親友である為に
「明日香大事な話があるの」
いつもの通学路。先日明日香に同じ台詞を以って呼び止められた、お地蔵様が優しく佇む田んぼの畦道で、私は切り出した。
足を止めた私に向き合って小首を傾げる明日香は、大きくて綺麗な黒い瞳をまん丸に見開いている。
「どうしたの? そんなに改まって」
立場が逆になっただけで、ここまではこの間と同じやり取り。しかし、ここからは違う。
山中くんがくれた覚悟を胸に、私は明日香の瞳を真っ直ぐ見据える。何か雰囲気を感じたのか、きょとんと見開かれていた明日香の瞳がすっと細まるのを見た。
「この間、明日香は勇気を振り絞って私に告げてくれたね。片桐くんと付き合ってることを」
明日香は静かに顎を引いた。口元を結び、普段の明朗な表情はそこにはない。
「それでね、私、あの時明日香に言えなかったことがあるの。あの時は言わないでいた方が良いと思ったんだけど、それは明日香に嘘をついてるのと一緒で、明日香に対してとても不誠実だと気付いたんだ」
もう、明日香も察しているかもしれない。覚悟を決めていたはずなのに胸がドキドキする。これは、恐怖心や不安からくるものだ。
だけど、言わなければいけない。
息を吸い込み、明日香の目をしっかり見つめ、口を開く。
「私も、片桐くんのことが好きだったの」
明日香の表情は変わらない。やはり、凛々しくて美人な明日香が真剣な顔をすると美しい反面で怖い。
胸の動悸は収まらず、何も言わない明日香からの言葉を待つが、緊張と不安からつい目線を逸らす。

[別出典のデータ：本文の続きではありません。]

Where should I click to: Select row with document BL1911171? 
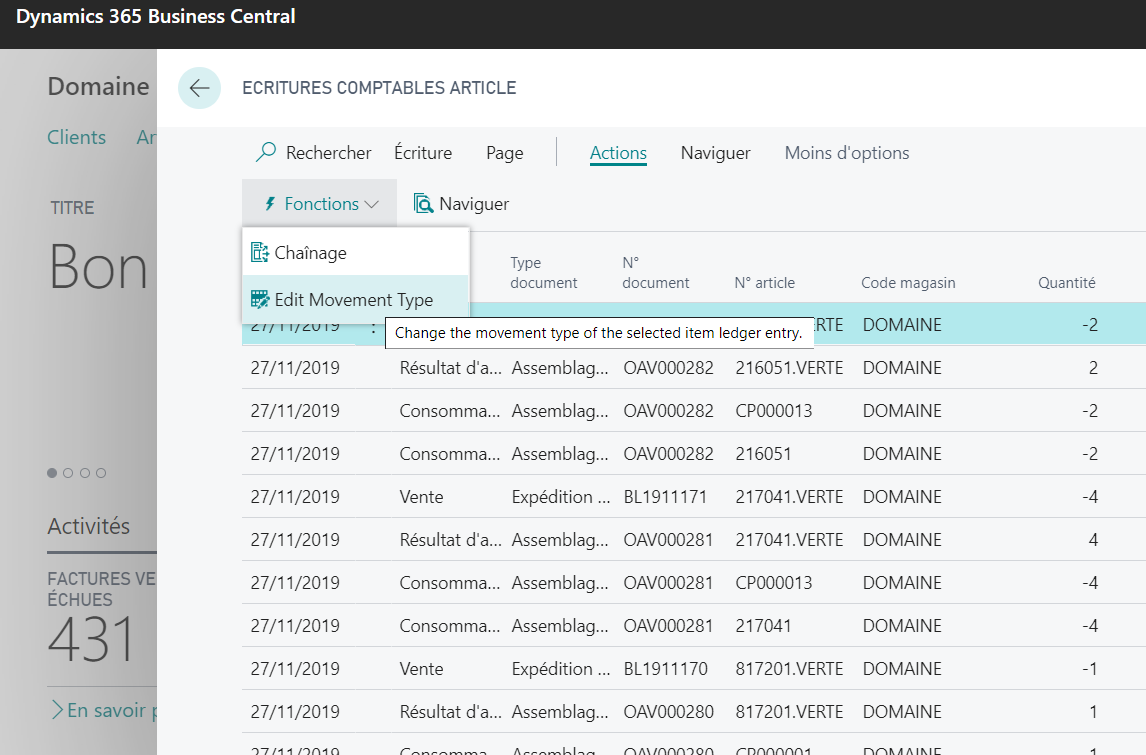coord(694,497)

明日香が近付いてきた。すぐ目の前にローファーを履いた明日香の足が見える。
しかし、不意にその視界が遮られた。遮ったのは、私の顔を覗き込む明日香の顔だった。
「知ってた」と、明日香は言った。
「え?」
「ふふ、当たり前でしょ? 詩織だって言ってたじゃん。私が片桐くんのこと好きだって気付いてたって。私だって気付いてたよ。何年親友やってると思ってるの?」
明日香は空を見上げ、ふうっ、と息を吐いた。
「だから、あの時は本当に怖かった。私は詩織の気持ちを知りつつ、とても残酷なことを告げたんだから。もしかしたら、もう友達じゃいられないんじゃないかって。その程度の友達でしかいられないんじゃないかって不安だった。だけどね」
私達の視線が交錯する。
「私は詩織を信じたわ。私が言うと都合良く聞こえるけど、詩織と私の友情を信じた。そして、今日やっぱり詩織は一番の親友だって思った」
「私も、明日香を信じたわ。告げてしまえば、どこか気まずい関係になってしまうんじゃないかって、怖かった。だけど、明日香は私にとって一番の親友だから」
明日香の笑顔が弾ける。
「あの時の言葉は嘘じゃないわ。私は明日香が幸せなら本当に嬉しい。私は明日香の親友で明日香の幸せを願ってる」
弾ける笑顔から一雫の涙が頬を伝った。
「泣かせるね! さすが知的クール感動系担当だよ詩織は。里奈にはないものばっかり持ってる!」
「ふふ、なにそれ。里奈が聞いたら怒るよ?」
私も笑った。
なんだ。結局あの時と同じ会話じゃないか。勇気を振り絞る番が変わっただけで、お互いがお互いを理解していたんだ。
明日香越しに見える、西に傾く太陽が染めた空はとても綺麗だった。
この空の美しさに気がつく余裕もなかったんだなと、今更ながらに思う。
「でもさ、詩織」
私を見て訳知り顔のように微笑む明日香。
「今は他に好きな人がいるんじゃない?」
その言葉に脳裏に浮かぶのは、何時だって涼しい顔をしている男の子。
私の悩みに真摯に向き合ってくれる男の子。
私の言葉を素直に受け入れてしまう男の子。
私に、俺はお前が好きなんじゃないか? と訊いた男の子。
「うん。流石だね、明日香」
親友の優しい微笑みに私の笑顔も弾け、それを見つめる地蔵様も、柔和に微笑んでいるようだった。